By Johan Badenhorst, Voetspore (Proudly Sponsored by 4×4 Mega World)
Recently I went to Angola with group of clients. In total we were 16 vehicles in the convoy. This included a variety of different vehicle makes, from V8 Land Cruisers to a little Suzuki Jimny. There were two Land Rovers, a couple of Rangers, a Prado, a Hilux and an Amarok.
The trip through South West Angola can be challenging at times. It includes some deep sand, crossing the infamous “Doodsakker” opposite Baia dos Tigres, as well as the two-day journey from Foz do Cunene to Ruacana. This particular route is slow going, often in low range.

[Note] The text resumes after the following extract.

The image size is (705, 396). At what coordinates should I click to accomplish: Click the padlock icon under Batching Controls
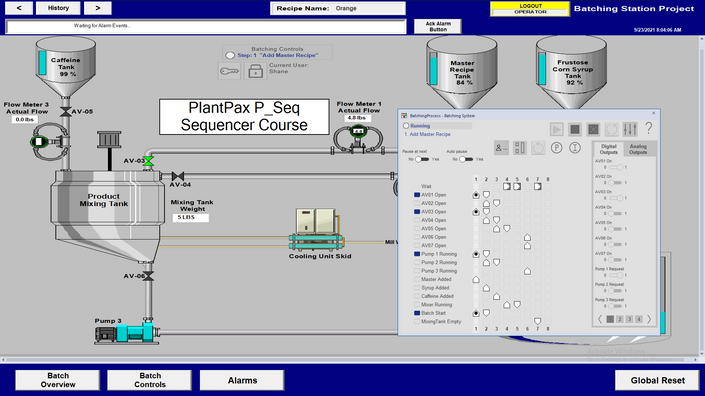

All of the vehicles were equipped with 4×4 aftermarket gear. There were bull bars, winches, rear bumpers, roof racks, roof top tents, long-range tanks, water-tanks, jerrycan holders, gas bottle holders, bash plates, rock sliders, recovery points… it was clear that most of the guys had done their homework and had come prepared.
Third of the Price
When we gathered at Ruacana before the departure for South West Angola my eye caught one of the vehicles which looked as though it had been fitted with yet another ARB copy. Upon closer inspection I realized that this was the case. The owner boasted that he had bought the bar for a third of the price from one of the competitor bull bar distributors in South Africa. Later I also looked at his roof top tent. Once again, it looked like a locally manufactured roof top tent. This too was merely a look-alike. This too was “at a third of a price”.

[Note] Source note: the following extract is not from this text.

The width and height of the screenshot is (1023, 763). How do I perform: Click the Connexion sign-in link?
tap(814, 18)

The bull bar looked good from afar but far from good. The welding seams were badly done. I am convinced that this bar had never been subjected to any air bag testing. The roof top tent too, seemed to have its own particular set of issues. Folding it was not nearly as convenient and simple as mine, which was the real thing. But I could not fault the owner on his choice of cheaper versions. It was his decision. If you can save some money, why not? But then came the last day of our trip.
Fuel Tank Rupture
We were on the difficult slow-going leg between Oncocua and Ruacana. Suddenly Rico, who was driving as sweeper, called the convoy to a halt on the radio. He had noticed that something was leaking from one of the vehicles. It may have been oil or diesel. We stopped and checked. It was the same guy who had the “third of the price” items on his vehicle. His extra fuel tank had ruptured on the welding seam.
I didn’t ask, but I am convinced that it was a product that he got at a “third of the price”.
Voetspore believe in Old Man Emu, ARB and a few other tried and trusted products, distributed by 4×4 Mega World. We know that they are not the most expensive, but also not the cheapest either. There may be competing items that you can get “at a third of the price”. But buyer beware, if you carry these cheaper products, never travel by yourself, and never offer to be the sweeper. If Rico, our sweeper, did not stop the convoy, this unfortunate chap would have lost all of his extra fuel, and could potentially have placed himself (and others) at risk.
Tried and Tested
There is a serious argument to be made for all aftermarket 4×4 equipment to be fitted to your vehicle to be tried and tested. Without sounding melodramatic, it can be a matter of life and death, should you travel in places like Kaokoland, South West Angola, the Luiwa Plains, the Chalbi Desert, the Nubian… all these places that call for adventure. At the very least it can make for a seriously uncomfortable or unpleasant experience out in the bush.
You too can get it at “a third of the price”, at your peril.